-- Start of Given information --
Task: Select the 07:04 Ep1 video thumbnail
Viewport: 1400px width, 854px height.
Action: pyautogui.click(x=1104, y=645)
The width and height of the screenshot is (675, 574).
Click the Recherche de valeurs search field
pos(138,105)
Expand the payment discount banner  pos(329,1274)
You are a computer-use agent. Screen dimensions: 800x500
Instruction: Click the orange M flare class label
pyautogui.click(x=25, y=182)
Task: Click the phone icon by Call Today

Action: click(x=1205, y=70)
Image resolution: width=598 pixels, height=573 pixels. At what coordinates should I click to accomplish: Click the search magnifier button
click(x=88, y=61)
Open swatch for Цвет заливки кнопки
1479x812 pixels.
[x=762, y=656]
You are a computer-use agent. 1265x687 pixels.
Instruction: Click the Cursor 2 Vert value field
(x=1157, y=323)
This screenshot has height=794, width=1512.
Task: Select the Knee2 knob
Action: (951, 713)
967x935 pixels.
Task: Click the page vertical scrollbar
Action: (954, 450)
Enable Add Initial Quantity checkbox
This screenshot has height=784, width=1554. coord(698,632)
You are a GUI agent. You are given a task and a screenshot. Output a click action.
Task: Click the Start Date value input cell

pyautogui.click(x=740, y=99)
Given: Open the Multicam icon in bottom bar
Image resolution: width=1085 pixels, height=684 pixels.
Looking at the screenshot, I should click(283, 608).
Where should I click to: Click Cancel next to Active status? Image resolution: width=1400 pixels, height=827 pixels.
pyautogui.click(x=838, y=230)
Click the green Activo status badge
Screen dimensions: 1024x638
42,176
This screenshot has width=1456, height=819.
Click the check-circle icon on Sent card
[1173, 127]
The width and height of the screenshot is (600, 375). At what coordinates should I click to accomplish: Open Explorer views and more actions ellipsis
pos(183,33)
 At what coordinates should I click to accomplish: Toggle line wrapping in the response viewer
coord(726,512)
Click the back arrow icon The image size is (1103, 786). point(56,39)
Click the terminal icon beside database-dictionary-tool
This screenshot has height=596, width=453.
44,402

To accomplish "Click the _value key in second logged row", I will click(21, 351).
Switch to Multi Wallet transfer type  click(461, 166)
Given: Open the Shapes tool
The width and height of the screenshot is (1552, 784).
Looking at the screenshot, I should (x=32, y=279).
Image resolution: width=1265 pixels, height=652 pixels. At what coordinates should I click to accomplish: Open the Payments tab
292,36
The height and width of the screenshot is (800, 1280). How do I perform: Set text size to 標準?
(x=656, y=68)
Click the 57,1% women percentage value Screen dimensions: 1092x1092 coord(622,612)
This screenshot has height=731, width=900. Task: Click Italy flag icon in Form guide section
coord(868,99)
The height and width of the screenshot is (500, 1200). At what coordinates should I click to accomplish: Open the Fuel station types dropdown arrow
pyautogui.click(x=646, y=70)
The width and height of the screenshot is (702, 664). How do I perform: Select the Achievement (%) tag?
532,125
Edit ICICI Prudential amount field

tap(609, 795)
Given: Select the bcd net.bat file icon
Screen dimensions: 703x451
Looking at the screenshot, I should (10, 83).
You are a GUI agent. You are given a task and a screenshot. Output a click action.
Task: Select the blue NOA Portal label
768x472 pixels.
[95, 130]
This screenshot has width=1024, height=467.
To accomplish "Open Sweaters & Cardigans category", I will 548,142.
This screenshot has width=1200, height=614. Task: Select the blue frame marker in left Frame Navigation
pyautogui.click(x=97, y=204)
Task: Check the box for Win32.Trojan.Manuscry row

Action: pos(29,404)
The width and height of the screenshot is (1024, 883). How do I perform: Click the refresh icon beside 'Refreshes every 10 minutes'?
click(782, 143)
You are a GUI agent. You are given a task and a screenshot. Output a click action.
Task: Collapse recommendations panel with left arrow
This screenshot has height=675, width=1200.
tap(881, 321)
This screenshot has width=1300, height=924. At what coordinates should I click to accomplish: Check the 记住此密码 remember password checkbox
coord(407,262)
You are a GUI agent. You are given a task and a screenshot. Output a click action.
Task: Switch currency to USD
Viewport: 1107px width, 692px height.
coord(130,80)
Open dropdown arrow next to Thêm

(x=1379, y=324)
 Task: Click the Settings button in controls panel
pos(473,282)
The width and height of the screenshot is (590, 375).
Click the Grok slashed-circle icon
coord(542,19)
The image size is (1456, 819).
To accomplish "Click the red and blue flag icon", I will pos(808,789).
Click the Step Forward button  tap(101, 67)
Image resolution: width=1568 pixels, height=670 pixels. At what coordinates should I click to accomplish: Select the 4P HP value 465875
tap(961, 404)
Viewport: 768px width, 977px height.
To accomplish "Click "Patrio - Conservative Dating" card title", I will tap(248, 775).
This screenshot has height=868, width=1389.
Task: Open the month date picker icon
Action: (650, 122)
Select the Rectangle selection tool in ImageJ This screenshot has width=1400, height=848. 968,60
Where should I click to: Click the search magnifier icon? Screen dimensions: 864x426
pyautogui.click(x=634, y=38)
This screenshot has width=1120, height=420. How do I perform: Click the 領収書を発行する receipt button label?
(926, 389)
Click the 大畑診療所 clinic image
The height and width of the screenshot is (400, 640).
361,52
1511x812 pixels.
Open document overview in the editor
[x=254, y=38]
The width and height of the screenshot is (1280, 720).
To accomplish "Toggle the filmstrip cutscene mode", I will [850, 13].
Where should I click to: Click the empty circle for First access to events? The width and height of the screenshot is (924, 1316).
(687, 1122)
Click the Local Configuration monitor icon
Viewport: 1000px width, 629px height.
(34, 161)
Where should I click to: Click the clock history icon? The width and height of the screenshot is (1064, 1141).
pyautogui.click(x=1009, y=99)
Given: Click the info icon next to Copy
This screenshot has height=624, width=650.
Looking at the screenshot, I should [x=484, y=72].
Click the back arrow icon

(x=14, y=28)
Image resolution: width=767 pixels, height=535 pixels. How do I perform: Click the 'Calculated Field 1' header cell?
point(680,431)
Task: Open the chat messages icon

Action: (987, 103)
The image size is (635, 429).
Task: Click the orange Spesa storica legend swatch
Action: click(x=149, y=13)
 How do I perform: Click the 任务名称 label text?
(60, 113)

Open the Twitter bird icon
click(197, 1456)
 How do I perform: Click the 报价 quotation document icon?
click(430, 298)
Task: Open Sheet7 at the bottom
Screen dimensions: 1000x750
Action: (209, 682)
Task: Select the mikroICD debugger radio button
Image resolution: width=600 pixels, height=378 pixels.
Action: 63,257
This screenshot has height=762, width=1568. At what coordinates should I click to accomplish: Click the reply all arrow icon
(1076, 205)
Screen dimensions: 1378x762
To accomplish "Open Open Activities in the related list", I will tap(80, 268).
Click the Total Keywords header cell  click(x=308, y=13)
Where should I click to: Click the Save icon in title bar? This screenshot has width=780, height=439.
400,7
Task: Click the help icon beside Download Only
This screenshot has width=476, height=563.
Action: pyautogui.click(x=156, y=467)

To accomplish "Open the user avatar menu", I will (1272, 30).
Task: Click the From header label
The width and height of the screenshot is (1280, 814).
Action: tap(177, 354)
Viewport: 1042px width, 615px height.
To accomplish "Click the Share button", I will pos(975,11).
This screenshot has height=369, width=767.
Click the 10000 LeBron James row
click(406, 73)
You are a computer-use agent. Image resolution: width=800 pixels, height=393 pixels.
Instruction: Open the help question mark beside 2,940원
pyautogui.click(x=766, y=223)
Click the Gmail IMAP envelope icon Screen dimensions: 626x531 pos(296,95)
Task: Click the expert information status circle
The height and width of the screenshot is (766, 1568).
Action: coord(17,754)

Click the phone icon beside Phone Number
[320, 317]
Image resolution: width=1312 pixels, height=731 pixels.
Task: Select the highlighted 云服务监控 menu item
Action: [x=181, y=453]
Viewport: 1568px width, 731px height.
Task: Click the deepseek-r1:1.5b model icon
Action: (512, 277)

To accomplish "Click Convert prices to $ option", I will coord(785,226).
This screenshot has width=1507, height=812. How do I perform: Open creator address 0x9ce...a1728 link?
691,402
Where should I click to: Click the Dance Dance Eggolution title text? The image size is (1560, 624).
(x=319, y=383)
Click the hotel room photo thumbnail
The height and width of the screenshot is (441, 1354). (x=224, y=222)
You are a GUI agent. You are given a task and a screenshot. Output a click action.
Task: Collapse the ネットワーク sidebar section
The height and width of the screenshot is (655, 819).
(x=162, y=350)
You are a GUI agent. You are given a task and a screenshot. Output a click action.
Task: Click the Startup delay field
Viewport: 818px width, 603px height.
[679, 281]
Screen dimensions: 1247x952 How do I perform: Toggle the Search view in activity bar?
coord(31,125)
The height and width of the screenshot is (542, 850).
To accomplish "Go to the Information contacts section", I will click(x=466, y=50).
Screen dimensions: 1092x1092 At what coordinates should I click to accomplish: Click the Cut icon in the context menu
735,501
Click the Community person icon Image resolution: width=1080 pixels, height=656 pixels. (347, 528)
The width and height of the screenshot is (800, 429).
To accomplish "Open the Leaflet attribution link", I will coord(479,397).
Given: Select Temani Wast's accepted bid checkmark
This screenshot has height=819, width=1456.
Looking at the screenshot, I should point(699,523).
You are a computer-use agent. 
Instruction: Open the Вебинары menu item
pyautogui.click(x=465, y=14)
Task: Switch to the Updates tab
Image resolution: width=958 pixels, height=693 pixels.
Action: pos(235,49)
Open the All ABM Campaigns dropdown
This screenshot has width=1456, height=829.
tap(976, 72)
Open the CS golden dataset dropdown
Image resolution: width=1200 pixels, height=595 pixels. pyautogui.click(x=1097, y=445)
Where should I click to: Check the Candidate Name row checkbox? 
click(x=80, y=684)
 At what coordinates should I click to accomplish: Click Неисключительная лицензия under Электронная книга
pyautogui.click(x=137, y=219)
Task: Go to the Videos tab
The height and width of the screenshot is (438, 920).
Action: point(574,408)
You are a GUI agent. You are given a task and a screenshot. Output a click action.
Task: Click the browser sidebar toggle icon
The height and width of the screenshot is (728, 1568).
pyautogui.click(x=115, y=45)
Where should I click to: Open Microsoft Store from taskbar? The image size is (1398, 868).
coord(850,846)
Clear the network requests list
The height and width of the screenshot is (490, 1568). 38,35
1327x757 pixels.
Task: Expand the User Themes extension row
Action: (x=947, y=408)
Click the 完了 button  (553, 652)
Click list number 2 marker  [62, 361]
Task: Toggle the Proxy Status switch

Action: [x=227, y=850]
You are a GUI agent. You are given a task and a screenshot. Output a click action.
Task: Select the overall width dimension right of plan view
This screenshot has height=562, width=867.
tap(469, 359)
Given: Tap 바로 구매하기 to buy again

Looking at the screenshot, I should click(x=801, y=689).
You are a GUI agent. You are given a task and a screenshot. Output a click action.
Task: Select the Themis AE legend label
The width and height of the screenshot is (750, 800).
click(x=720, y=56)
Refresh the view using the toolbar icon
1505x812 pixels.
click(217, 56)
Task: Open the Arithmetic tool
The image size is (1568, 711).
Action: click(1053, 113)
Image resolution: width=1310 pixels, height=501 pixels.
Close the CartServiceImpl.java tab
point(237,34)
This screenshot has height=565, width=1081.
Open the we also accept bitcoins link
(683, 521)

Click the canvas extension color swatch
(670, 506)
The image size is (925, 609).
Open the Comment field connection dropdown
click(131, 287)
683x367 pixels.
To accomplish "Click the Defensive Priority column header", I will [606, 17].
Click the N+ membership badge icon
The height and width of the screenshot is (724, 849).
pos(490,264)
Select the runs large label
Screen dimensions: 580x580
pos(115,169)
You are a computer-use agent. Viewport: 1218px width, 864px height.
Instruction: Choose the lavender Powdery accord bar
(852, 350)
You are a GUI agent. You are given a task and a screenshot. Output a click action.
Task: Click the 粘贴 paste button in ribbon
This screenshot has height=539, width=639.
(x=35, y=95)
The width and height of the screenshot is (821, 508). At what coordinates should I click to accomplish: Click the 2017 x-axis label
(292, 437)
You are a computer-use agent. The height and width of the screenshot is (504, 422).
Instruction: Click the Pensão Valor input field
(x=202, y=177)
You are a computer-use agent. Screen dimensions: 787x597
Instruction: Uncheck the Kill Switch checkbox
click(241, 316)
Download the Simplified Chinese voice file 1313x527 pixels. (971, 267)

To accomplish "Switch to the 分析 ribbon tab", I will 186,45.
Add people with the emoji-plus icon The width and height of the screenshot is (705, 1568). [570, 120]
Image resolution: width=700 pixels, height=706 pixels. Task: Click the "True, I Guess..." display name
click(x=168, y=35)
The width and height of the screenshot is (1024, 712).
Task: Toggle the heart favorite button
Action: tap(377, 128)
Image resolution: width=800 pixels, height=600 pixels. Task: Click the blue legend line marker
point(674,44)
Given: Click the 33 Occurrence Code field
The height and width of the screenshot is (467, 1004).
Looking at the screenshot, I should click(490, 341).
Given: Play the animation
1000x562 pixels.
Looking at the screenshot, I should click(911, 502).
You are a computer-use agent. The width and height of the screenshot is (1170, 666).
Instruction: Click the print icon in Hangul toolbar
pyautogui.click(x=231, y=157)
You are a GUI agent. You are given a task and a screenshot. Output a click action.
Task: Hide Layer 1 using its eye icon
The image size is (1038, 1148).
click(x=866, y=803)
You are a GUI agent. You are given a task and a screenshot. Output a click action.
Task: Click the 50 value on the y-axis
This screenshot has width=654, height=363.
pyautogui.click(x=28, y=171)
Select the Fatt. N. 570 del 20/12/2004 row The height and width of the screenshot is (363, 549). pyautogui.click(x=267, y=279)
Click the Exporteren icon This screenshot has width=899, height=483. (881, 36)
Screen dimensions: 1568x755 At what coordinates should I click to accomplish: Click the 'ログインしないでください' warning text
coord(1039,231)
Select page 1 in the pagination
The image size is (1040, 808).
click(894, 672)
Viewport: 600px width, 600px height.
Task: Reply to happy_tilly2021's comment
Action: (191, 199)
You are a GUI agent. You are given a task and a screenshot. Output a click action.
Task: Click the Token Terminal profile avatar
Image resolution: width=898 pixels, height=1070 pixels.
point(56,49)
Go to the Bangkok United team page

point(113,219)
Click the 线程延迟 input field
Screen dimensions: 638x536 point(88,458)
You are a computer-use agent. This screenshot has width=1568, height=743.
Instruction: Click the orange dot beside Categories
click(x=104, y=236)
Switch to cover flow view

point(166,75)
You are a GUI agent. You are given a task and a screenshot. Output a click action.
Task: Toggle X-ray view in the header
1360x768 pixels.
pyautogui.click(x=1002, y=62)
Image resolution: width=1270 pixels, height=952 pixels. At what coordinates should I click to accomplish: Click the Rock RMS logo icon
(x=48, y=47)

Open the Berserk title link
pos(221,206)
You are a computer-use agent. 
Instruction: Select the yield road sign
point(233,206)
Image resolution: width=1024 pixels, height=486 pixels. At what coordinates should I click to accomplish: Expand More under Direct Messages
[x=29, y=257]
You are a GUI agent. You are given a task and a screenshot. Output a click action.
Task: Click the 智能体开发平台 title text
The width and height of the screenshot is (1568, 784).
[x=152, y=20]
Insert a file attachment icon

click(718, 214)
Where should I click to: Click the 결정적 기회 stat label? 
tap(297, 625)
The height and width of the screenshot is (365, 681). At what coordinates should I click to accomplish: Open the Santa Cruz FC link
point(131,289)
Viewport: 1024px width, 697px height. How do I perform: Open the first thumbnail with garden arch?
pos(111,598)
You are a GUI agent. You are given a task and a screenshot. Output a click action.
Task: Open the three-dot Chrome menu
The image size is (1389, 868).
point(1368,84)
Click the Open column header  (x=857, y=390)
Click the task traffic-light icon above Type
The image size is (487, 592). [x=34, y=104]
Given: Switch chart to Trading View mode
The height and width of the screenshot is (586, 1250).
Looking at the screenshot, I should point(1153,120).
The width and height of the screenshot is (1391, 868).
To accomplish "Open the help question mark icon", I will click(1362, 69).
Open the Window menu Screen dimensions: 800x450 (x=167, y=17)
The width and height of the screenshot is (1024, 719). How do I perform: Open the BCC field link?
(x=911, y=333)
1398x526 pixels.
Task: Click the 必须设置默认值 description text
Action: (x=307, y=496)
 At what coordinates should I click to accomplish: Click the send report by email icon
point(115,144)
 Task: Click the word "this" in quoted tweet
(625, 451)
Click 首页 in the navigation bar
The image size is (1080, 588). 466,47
-- End of Given information --
Requirement -> Rewrite the part of the data that opens with the line containing "Screen dimensions: 1247x952" and closes with the line containing "pyautogui.click(x=465, y=14)", swapping "Community" for "Profile" and leaving everything else unchanged.

Finished task ->
Screen dimensions: 1247x952 How do I perform: Toggle the Search view in activity bar?
coord(31,125)
The height and width of the screenshot is (542, 850).
To accomplish "Go to the Information contacts section", I will click(x=466, y=50).
Screen dimensions: 1092x1092 At what coordinates should I click to accomplish: Click the Cut icon in the context menu
735,501
Click the Profile person icon Image resolution: width=1080 pixels, height=656 pixels. (347, 528)
The width and height of the screenshot is (800, 429).
To accomplish "Open the Leaflet attribution link", I will coord(479,397).
Given: Select Temani Wast's accepted bid checkmark
This screenshot has height=819, width=1456.
Looking at the screenshot, I should point(699,523).
You are a computer-use agent. 
Instruction: Open the Вебинары menu item
pyautogui.click(x=465, y=14)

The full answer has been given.